Dieſer läßt ſofort durch Sachſen und Hannoveraner Holſtein beſetzen und proklamiert den Auguſtenburger zum Herzog. Warum?
Damit ſind aber Preußen und Öſterreich nicht einverſtanden. Warum? Das verſtehe ich heute noch nicht.

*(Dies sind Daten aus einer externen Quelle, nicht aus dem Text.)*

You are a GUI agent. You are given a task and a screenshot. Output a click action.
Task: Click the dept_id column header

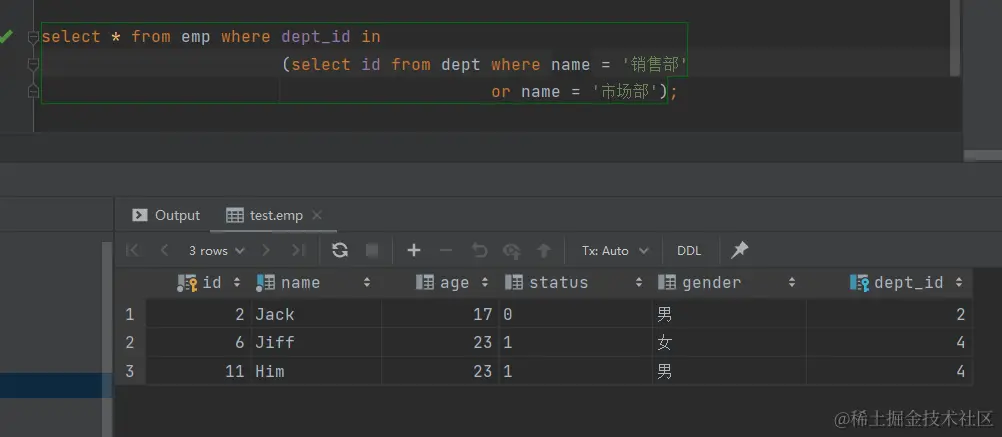coord(907,283)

Es heißt, das Londoner Protokoll müſſe reſpektiert werden. Warum? Sind denn Protokolle über Dinge, die einem abſolut nichts angehen, gar ſo reſpektabel, daß man ſie mit dem Blut der eigenen Söhne verteidigen muß? Da ſteckt wohl wieder irgend eine verborgene „Staatsraiſon“ dahinter … Als Dogma muß man feſthalten: Was die Herren am grünen Diplomatentiſch entſcheiden, das iſt die höchſte Weisheit und bezweckt die größtmögliche Förderung der vaterländiſchen Machtſtellung. Das Londoner Protokoll vom 8. Mai 1852 mußte aufrecht erhalten, aber das Kopenhagener Grundgeſetz vom 13. Januar 1863 mußte aufgehoben werden, und zwar binnen vierundzwanzig Stunden. Daran hing Öſterreichs Ehre und Wohl. Das Dogma war ein bischen ſchwer zu glauben aber in politiſchen Dingen, beinahe noch williger als religiöſen, läßt ſich die Maſſe von dem Prinzip des quia absurdum lenken; auf das Verſtehen und Begreifen wird von vornherein verzichtet. Iſt das Schwert einmal gezogen, dann bedarf es nichts mehr, als des Rufes „Hurrah“ und des heißen Siegesdranges. Dazu ruft man nur noch den Segen des Himmels auf den Kampf herab. Denn ſoviel iſt gewiß: dem lieben Gott muß daran gelegen ſein, daß das Protokoll vom 8. Mai eingehalten und das Geſetz vom 13 Januar zurückgenommen werde; er muß es ſo lenken, daß genau ſo viele Menſchen verbluten und Dörfer verbrennen als er erforderlich iſt, damit die Linie von Glückſtadt oder die von Auguſtenburg über ein gewiſſes Stück Erde regiere … O du thörichte, grauſame gedankenloſe, gängelbandgeführte Welt! Das war das Ergebnis meiner Geſchichtsſtudien.